With this welcome development, the foundations’ products are made accessible to the mainstream market, thus creating more livelihood opportunities for their adopted communities. They are proudly displayed at Kultura stores in SM Aura Premier, SM Makati, SM Megamall, SM Mall of Asia, SM Lanang Premier, SM City Cebu and SM Seaside City Cebu.
“Kultura offered this project to the FDCP two years ago when it supported the Philippine Fashion Design Competition. At that time, I was just a member of the council. When it was then being presented to me, I realized this collaboration was good for our accessories-designer members, as they have always been secondary to the apparel designers in terms of recognition,” menswear master Tonichi Nocom said.
“When I assumed leadership, I thought it was time the council’s accessories designers do an event. So, in late November 2015, I approached Kultura with the proposal, and so we sat down and began working,” Nocom related. “What is exciting about Gifts That Give Back is that it is a win-win for the designers and communities in terms of work quality and creative designs.”
After almost a year of planning, Gifts That Give Back was launched at Kultura in SM Makati on October 11. Maco Custodio created architecture-inspired bags with Gkonomics; Joey Enriquez made Marikina-quality crochet footwear from recycled plastic with Invisible Sisters; Gerry Sunga created picture frames with Gifts and Graces; Amina Aranaz-Aluna designed bags with Isla Para sa Kaunlaran; and Joyce Makitalo created chunky accessories with Likha ni Inay and Gifts and Graces.
At the launch, FDCP apparel designers Happy Andrada, Joel Escober and Dong Omaga-Diaz lent their support to their colleagues. Malou Romero, meanwhile, presented pieces from her line called Joanique.
“I love the concept, [that’s why I joined the show]—fashion-for-a-cause gifts that give back. Part of the proceeds will go to crafts that give back,” said Andrada, who has shown collections in Amsterdam, London, Toronto, Antwerp, Seoul, Mongolia and Japan. “For my RTW, I use woven materials from the Philippines. I’m proud to be a Filipino.”
Omaga-Diaz, a past council president, calls his Kultura collection the Filipinay series, using organza fused with organic materials. “It’s a collection of shawls and wraps using embroidery as details. This is my more affordable line, an attempt to bridge the gap between couture and ready-to-wear,” he said. “I’ve been doing a lot of Filipino-inspired garments lately. Perhaps, people are starting to get patriotic, or somehow they’re starting to appreciate their own; this Filipinay series is an experiment, and I want to explore it more.”

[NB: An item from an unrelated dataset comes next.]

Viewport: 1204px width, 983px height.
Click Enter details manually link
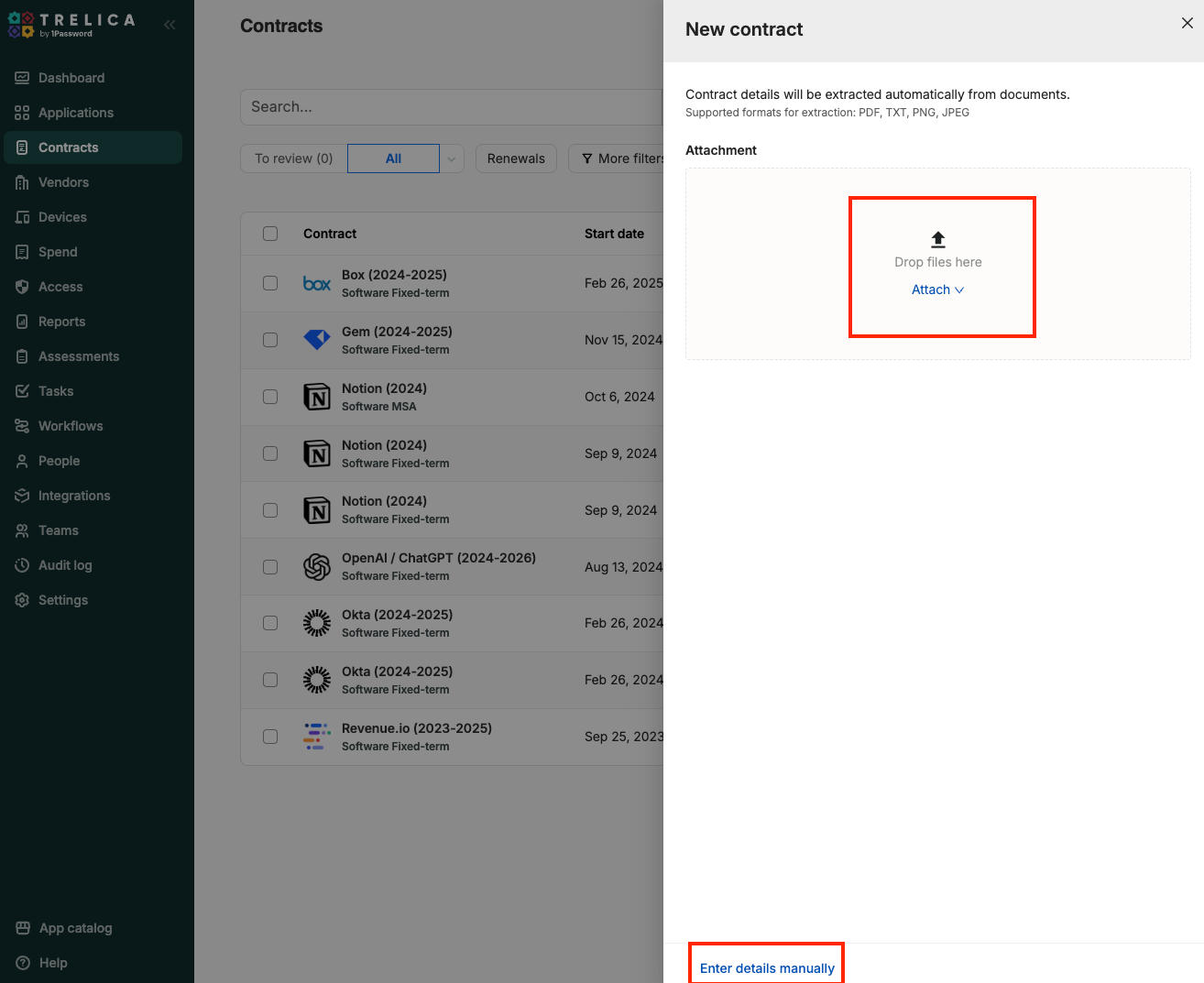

So, what’s next for the elitist FDCP?
“Under my leadership, I’m hopeful to maintain the professionalism of council members, not to be driven by the past. My vision for FDCP is to encourage council members to establish and maintain a standard of professional conduct within the design profession. To continue the production and development of indigenous fabrics through social entrepreneurs and non-governmental organizations,” Nocom said.

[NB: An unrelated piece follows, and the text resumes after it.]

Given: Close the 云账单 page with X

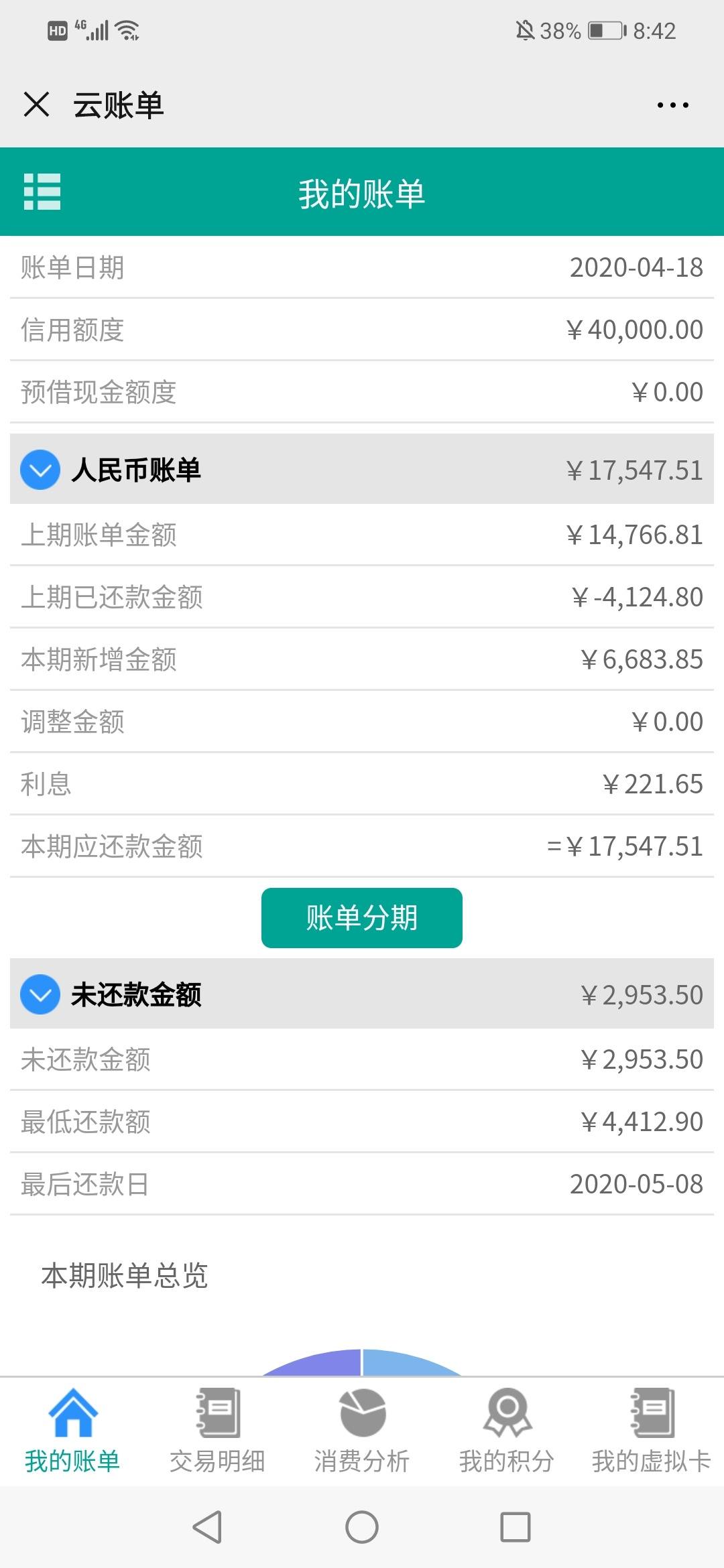Looking at the screenshot, I should tap(36, 105).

“Our country has a lot to offer in terms of fabrics from different regions, and the weaving should be passed on to the younger generation before our culture of traditional weaving is gone. Another endeavor is to archive works of Filipino fashion designers from the postwar years to the present. This is important to educate the younger generation of designers in understanding our culture in fashion,” Nocom continued. “Through the Philippine Fashion Design Competition, with winners representing the country in fashion competitions abroad, we will continue to excite young fashion minds. We should all be one in fashion.”